A la même époque, le gouvernement royal entreprend un certain nombre de réformes pour moderniser l'éducation et l'armée. C'est également sous l'influence de VON MÖLLENDORF que vont être recrutés des conseillers occidentaux dans de nombreux secteurs comme les douanes, la monnaie, l'électrification, les postes, les mines et l'agriculture.

Cependant, l'influence allemande ne s'impose guère en raison des ambitions rivales des puissants voisins de la Corée : Chine, Japon et Russie. Chacun de ces trois pays va, tour à tour, intervenir dans la politique intérieure coréenne, jusqu'à l'annexion japonaise de la péninsule qui va chasser toutes les influences extérieures33.

La langue allemande commence à être enseignée à partir de 1895 à l'Ecole des Langues Etrangères (la première créée en Corée), avec le français, le russe, le japonais et le chinois. Son enseignement est renforcé à la fin de l'occupation japonaise. En 1945, la réorganisation du système éducatif par le commandement militaire américain rétablit la suprématie de l'anglais et donne aux autres langues occidentales le statut définitif de seconde langue étrangère.

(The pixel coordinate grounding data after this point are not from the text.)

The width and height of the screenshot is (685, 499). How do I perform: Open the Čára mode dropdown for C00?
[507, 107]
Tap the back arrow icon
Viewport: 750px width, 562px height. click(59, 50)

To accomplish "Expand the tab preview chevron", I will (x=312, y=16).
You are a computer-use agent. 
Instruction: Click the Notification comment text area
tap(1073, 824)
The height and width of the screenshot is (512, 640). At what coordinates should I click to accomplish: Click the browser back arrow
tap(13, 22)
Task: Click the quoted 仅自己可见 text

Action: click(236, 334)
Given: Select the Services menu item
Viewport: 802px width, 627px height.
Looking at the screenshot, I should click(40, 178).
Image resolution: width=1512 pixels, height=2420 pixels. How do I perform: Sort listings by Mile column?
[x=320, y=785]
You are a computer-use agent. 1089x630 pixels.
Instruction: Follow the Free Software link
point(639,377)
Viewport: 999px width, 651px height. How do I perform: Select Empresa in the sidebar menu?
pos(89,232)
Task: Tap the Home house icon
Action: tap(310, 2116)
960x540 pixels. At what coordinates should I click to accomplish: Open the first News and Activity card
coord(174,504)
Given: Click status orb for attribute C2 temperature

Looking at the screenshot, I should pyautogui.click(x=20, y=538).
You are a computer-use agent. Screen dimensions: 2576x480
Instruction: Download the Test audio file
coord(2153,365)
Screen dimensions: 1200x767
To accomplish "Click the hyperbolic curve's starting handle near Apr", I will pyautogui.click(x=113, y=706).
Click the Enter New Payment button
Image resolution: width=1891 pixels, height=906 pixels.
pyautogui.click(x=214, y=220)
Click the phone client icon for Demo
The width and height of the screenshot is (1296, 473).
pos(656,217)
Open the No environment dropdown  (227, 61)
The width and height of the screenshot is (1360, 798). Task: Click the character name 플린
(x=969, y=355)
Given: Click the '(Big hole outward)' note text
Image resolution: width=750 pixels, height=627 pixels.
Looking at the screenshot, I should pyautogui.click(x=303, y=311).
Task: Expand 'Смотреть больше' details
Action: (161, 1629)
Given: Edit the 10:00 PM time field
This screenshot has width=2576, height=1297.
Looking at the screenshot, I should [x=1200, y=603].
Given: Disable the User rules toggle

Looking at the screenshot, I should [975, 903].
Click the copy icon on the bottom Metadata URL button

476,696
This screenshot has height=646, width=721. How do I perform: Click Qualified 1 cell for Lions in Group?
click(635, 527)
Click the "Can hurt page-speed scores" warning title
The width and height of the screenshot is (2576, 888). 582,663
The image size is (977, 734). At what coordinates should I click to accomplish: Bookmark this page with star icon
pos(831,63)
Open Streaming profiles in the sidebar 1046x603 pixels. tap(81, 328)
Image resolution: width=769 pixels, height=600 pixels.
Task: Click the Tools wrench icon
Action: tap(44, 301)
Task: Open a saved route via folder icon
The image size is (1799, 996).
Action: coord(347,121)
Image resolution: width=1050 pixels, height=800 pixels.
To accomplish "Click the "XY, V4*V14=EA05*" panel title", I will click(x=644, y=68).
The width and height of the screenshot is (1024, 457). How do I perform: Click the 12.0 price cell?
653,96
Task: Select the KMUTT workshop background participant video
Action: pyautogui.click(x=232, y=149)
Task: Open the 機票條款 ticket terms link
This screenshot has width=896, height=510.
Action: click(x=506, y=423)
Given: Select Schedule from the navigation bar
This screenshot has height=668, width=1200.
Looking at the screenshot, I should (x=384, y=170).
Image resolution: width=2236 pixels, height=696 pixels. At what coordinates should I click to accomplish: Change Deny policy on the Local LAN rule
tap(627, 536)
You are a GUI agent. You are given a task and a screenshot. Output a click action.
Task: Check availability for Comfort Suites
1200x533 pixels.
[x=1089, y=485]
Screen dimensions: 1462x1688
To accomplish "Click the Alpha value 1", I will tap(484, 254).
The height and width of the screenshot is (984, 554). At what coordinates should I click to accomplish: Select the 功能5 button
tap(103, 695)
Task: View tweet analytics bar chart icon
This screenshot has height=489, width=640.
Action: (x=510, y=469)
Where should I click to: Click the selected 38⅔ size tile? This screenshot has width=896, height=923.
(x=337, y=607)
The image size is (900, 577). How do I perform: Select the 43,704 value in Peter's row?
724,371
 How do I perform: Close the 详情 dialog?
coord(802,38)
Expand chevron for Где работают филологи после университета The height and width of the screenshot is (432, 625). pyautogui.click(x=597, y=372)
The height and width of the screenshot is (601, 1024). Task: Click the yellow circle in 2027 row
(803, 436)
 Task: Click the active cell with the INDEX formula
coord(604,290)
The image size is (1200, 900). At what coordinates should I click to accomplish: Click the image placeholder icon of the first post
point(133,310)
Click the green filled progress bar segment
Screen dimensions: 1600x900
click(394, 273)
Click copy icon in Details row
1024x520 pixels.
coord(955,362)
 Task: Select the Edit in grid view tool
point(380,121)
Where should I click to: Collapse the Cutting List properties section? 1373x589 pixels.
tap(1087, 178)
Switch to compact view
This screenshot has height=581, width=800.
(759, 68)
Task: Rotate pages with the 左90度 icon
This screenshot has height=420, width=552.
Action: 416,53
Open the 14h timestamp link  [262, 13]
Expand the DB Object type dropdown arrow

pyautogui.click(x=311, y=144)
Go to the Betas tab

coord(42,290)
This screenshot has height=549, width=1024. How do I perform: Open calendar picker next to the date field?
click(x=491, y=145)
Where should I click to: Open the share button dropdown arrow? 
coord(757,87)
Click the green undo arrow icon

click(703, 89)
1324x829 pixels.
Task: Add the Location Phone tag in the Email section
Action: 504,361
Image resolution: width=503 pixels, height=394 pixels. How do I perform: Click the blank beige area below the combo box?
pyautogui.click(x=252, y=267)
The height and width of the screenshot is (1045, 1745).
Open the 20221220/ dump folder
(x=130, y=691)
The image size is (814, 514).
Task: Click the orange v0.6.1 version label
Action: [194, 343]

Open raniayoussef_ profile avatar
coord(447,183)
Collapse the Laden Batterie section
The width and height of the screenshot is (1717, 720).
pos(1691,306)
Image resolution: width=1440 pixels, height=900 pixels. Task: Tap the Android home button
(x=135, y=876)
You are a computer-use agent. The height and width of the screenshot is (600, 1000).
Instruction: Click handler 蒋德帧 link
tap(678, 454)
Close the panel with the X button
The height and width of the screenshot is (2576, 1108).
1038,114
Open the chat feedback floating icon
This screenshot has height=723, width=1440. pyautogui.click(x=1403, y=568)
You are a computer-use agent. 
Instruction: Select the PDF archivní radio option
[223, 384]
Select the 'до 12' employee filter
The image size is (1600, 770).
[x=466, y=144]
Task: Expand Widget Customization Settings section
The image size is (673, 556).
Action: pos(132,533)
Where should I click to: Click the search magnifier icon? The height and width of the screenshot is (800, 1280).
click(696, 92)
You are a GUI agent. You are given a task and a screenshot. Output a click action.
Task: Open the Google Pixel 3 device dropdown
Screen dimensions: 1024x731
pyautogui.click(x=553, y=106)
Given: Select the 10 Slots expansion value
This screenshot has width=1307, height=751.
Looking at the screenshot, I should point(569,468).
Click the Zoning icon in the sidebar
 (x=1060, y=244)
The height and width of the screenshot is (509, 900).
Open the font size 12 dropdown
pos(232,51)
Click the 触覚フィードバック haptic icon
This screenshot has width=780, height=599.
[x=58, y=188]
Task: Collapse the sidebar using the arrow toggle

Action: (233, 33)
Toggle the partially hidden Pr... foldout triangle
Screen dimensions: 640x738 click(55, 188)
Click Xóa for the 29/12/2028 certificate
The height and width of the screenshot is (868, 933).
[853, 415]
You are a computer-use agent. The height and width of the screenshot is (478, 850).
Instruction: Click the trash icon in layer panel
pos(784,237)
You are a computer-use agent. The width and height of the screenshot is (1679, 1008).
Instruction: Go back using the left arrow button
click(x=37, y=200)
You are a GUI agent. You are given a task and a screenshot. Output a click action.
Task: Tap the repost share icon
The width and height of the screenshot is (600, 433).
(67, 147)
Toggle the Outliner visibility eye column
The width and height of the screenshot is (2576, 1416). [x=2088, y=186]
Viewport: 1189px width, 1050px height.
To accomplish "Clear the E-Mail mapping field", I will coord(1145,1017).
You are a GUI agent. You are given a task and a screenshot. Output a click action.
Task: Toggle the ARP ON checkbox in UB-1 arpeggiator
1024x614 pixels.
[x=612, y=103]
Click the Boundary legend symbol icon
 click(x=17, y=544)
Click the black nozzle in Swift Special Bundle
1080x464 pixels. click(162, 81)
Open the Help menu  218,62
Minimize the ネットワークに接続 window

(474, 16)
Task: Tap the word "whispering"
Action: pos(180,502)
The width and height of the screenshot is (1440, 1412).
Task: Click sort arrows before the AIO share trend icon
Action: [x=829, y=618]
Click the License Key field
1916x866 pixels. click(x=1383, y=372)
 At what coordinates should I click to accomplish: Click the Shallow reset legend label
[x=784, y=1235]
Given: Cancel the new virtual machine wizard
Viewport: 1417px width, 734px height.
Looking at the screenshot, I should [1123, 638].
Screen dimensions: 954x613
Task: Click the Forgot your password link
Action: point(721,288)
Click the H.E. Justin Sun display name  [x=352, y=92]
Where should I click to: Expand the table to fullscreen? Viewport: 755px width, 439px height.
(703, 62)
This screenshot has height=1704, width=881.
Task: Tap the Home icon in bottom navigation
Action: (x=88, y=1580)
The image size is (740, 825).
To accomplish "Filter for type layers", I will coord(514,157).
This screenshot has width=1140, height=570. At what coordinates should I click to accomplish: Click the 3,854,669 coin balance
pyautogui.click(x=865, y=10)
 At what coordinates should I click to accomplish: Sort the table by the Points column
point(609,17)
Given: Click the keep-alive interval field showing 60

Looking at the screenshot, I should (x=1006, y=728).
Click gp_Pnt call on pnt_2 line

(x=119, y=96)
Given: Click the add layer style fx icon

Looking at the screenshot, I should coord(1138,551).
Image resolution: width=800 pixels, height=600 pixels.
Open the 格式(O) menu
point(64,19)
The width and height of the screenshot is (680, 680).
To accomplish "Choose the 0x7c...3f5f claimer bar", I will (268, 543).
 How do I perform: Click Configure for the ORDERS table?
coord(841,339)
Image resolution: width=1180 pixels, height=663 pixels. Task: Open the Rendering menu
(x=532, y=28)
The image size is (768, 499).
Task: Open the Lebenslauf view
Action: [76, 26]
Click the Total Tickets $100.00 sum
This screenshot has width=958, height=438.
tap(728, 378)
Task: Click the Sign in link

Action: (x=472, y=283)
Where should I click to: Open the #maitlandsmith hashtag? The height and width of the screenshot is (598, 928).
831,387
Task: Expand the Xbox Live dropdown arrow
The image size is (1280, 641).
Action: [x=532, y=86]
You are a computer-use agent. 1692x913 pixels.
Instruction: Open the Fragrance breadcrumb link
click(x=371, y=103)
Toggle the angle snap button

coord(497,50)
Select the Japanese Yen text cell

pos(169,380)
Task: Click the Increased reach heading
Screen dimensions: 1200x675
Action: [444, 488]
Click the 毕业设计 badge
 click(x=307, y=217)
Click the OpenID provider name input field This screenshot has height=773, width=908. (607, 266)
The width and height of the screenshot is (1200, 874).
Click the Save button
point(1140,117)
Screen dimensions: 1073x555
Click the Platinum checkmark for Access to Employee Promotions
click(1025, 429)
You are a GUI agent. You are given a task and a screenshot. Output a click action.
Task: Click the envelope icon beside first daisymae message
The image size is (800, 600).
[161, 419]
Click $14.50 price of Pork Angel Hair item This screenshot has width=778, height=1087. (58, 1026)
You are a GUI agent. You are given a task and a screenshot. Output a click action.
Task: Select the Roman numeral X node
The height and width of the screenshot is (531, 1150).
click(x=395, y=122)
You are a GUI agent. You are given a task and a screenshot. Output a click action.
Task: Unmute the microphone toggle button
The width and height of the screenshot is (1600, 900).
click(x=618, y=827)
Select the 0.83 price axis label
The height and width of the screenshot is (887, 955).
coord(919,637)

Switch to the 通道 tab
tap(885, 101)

Suivant une tradition instaurée par les Japonais, la plupart des lycées enseignaient l'allemand. Par la suite, le nombre des lycées choisissant le français a augmenté graduellement, surtout après 1968, année où les autorités de l'Education Nationale ont commencé à encourager l'enseignement du français en contenant celui de l'allemand. Depuis, les lycées de garçons choisissent le plus souvent l'allemand pour son image virile, et les établissements de filles gardent une préférence pour le français considéré comme raffiné et féminin. Toutefois, l'enseignement de l'allemand reste, à l'heure actuelle, largement majoritaire dans les établissements secondaires.